Your instructions ▸
Each entry is to be retyped exactly as it appears, and each image is to be dropped.

Source records:
# # #

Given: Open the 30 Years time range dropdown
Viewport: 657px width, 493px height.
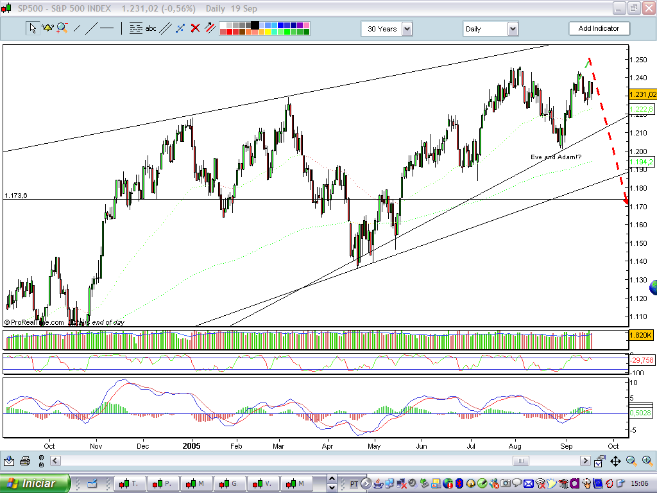Looking at the screenshot, I should [x=407, y=28].
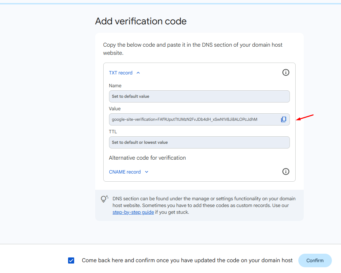Screen dimensions: 341x273
Task: Open the step-by-step guide link
Action: click(133, 212)
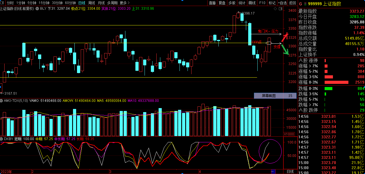Image resolution: width=365 pixels, height=174 pixels.
Task: Toggle the 画线 drawing tools button
Action: [x=252, y=3]
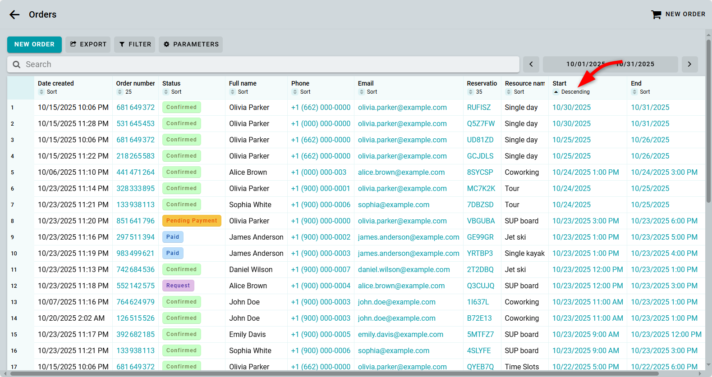Open the Filter options
The image size is (712, 377).
[x=135, y=44]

# # #

Answer ▸
Given: Open the 30 Years time range dropdown
Viewport: 657px width, 493px height.
Looking at the screenshot, I should [x=407, y=28].
Screen dimensions: 341x273
Task: Open the step-by-step guide link
Action: click(133, 212)
Image resolution: width=365 pixels, height=174 pixels.
Task: Toggle the 画线 drawing tools button
Action: [x=252, y=3]
Open the Filter options
The image size is (712, 377).
[x=135, y=44]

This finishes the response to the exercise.